Fandango dá compasso ribatejano ao Dia Europeu da Música

Fandango dá compasso ribatejano ao Dia Europeu da Música

Entre acordes, passos cruzados e desafios de destreza, a dança que se tornou símbolo do Ribatejo continua a afirmar-se como expressão viva de uma cultura onde a música também se faz com os pés.

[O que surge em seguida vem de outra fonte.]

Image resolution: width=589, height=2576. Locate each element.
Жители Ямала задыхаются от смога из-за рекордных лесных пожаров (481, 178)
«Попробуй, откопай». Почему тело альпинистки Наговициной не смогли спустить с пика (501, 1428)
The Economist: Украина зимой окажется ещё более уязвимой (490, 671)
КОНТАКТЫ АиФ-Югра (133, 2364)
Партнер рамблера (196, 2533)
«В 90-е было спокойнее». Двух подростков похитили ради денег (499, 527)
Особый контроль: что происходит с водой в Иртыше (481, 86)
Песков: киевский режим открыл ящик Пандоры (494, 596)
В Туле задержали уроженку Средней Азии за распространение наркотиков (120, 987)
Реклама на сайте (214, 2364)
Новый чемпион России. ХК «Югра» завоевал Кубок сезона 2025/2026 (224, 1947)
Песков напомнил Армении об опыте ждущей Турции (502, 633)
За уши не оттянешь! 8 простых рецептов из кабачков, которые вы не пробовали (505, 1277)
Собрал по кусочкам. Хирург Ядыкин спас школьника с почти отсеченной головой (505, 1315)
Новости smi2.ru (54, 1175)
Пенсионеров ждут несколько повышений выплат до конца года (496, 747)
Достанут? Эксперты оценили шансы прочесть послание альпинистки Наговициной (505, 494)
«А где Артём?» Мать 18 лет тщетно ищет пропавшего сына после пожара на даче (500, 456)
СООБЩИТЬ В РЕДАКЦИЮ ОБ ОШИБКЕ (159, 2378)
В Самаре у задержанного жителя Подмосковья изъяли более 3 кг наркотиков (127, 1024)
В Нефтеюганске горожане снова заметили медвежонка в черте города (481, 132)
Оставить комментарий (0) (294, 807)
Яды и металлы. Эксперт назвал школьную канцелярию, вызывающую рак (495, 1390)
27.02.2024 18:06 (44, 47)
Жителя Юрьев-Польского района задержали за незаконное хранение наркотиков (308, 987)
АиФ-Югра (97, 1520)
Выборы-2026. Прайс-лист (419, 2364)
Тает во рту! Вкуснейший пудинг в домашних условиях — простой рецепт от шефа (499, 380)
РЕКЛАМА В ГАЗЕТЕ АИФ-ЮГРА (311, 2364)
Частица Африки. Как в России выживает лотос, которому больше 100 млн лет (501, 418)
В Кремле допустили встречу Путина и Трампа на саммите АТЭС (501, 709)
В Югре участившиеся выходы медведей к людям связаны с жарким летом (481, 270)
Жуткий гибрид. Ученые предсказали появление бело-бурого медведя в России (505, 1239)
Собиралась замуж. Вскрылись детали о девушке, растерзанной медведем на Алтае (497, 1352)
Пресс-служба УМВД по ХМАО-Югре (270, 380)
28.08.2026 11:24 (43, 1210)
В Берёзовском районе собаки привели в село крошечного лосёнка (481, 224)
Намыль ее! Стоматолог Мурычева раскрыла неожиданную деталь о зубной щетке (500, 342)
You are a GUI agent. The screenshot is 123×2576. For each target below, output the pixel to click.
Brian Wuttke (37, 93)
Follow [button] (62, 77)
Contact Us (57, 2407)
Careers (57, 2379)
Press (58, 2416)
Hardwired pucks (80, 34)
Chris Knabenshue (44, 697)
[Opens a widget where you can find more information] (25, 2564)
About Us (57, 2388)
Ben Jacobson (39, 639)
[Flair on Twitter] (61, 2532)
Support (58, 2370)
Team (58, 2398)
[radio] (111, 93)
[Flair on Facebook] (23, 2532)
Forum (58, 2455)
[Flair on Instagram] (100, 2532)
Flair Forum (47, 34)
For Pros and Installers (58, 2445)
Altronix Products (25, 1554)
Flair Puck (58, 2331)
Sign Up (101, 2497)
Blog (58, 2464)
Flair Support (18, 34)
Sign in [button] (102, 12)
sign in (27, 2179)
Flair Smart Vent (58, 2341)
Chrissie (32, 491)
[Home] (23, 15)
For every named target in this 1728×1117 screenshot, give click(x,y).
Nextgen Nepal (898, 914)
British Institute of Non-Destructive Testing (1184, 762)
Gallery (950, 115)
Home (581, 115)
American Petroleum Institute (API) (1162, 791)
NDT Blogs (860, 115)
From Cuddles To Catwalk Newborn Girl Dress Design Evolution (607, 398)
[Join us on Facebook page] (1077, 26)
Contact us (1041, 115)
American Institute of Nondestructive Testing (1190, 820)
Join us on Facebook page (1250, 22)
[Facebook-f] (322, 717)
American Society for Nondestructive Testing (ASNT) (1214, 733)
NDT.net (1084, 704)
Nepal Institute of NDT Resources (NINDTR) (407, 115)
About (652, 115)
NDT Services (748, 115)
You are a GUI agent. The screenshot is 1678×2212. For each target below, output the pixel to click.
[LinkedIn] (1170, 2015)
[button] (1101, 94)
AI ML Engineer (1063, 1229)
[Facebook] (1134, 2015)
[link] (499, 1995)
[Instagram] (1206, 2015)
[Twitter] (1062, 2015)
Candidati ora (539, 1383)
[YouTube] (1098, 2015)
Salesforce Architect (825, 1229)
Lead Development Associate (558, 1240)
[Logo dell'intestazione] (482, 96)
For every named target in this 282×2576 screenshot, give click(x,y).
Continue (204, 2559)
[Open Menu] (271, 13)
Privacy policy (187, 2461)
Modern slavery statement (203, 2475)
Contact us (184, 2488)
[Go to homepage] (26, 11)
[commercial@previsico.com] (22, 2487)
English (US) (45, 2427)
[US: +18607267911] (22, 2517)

No Dia Europeu da Música, celebrado dia 21 de Junho, o Ribatejo encontra no fandango uma forma particular de mostrar como o som se transforma em movimento. Dança de raízes antigas, referida em Portugal desde o século XVIII e enraizada em várias regiões do país, o fandango ganhou na Lezíria uma expressão própria, marcada pela pujança dos bailadores, pelo jogo de pés e por uma ligação profunda à cultura popular.
A versão mais conhecida no Ribatejo é o chamado Fandango da Lezíria, geralmente dançado por dois campinos vestidos com fato de gala. Frente a frente, os bailadores desafiam-se numa espécie de duelo de agilidade, coragem e altivez, acompanhados por formas musicais que podem passar pelo acordeão, pela gaita-de-beiços, pelo pífaro, pelo harmónio ou pelo clarinete.
Associado no passado à sedução entre homem e mulher, o fandango atravessou salões, teatros populares, ruas, feiras, festas, tabernas e campos, até chegar aos grupos de folclore que hoje o recriam. No Ribatejo, as suas variantes mantêm vivo um sentido de pertença que resiste à passagem do tempo, ainda que já não se dance ao desafio nas tabernas como noutros tempos.
Essa herança continua também nas gerações mais novas. Dois fandanguistas do Rancho Típico Saia Rodada, de Benavente, como o são Samuel Correia, que vive em Vila Franca de Xira, e Afonso Gomes, neto da presidente da colectividade, ajudam a levar para o presente uma dança que descreve, em ritmo e movimento, aquilo que foi e ainda é o Ribatejo.